I thought the premise was a sound one: take the format of a reality TV show, in which a group of people are made to live together and occasionally set challenges for rewards, but base it around various animated clichés. Thus we get a muscle-bound superhero; a Disney-style princess; a rather feminine video game protagonist; a 20s Betty Boop lookalike; a creature with more than a passing resemblance to Pikachu from Pokémon; a black, crime-fighting, ass-whoopin’ detective girl; a crude flash animation pig; and a goofy creature in the vein of Spongebob Squarepants trying to cohabit. Establish the humour as distinctly adult and we have the opportunity for some clever parody and intelligent social commentary.

The writers take a good stab at this, I’ll give them that. Princess Clara and Foxxy Love feud because Clara has been brought up to be a bigot who thinks the black girl must be her servant. Xandir is outed as gay so revels in his stereotype. Ling-Ling speaks mock-Japanese and becomes a send-up of all Asian stereotypes. Toot is soon revealed as the stereotyped past-it bitchy ex-star. You may be able to tell that the humour revolves very much around stereotypes. Not necessarily a bad thing – a lot of Python humour is stereotype-based – but you need to have good jokes to back it up.

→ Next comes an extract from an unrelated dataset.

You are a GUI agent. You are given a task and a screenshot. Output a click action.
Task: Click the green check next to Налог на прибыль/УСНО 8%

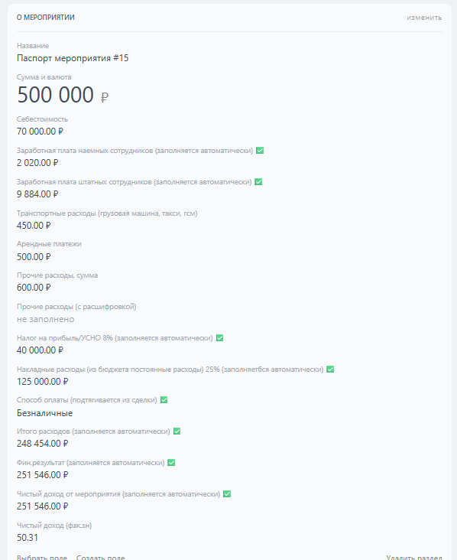[219, 338]
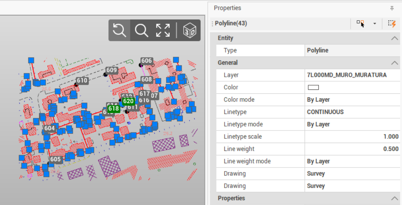
Task: Edit the Layer value 7L000MD_MURO_MURATURA
Action: click(346, 75)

Thing is, Drawn Together has an air of desperation to it. One episode revolves around a real-life bad review the show got. Driving through South Park in one of the pastiches, a character remarks, ‘I bet more people would watch us if we lived here.’ The jokes get milked and milked endlessly. Yes, okay, Toot is fat and cuts herself, Xandir is gay enough to wear pink thongs, Captain Hero is a horrible pervert and Foxxy is black. We get it. Now give us some good jokes!

While occasionally the show does hit gold – the musical numbers are all spot-on parodies of such institutions as Disney ballads and 70s band cartoons, Foxxy’s send-up of black stereotypes (‘I’m so mad I’ve been stuck like this for three hours’ was a great line) is well-balanced with her position as ‘the level-headed one’, and the show can be dangerously close to the wire (slave auction scene?) – plus some of the briefer allusions were very funny (He-Man and Panthro from Thundercats shooting up in Popeye’s steroids den), but when there are one or two laughs in half an hour of brain-dead, repetitive, outrageous-for-outrageousness’s-sake guff, it doesn’t work. And having an episode subplot about how fart jokes ARE funny after all doesn’t make them funny.

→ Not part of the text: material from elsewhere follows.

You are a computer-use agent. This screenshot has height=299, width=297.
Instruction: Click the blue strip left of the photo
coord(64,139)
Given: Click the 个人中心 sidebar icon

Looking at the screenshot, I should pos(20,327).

I was also quite disturbed when they met a fat lesbian who cuts and conforms to many of the other stereotypes mocked in the show and said, ‘You’re not exactly our target audience’. I was laughing at the bigots, at how stupid it was to be so backward, and that made me wonder if I’d got it all wrong. Ah, well.

In two seasons, only one episode was actually really good, the penultimate one in which the housemates enact at great length what might happen when Xandir comes out to them, sending up the usual drama-laden stories of struggling against repression, with most of the cast playing against type. There they hit the nail on the head, because in changing the characters’ personalities for a while, the writers hit on what makes really good satire: rather than having a cast made up of flat and unlikeable characters, make us sympathetic to them first, and THEN horribly abuse them.

There’s apparently more in the works. I’ll watch it, but all the while, I’ll be hoping it’s going to improve.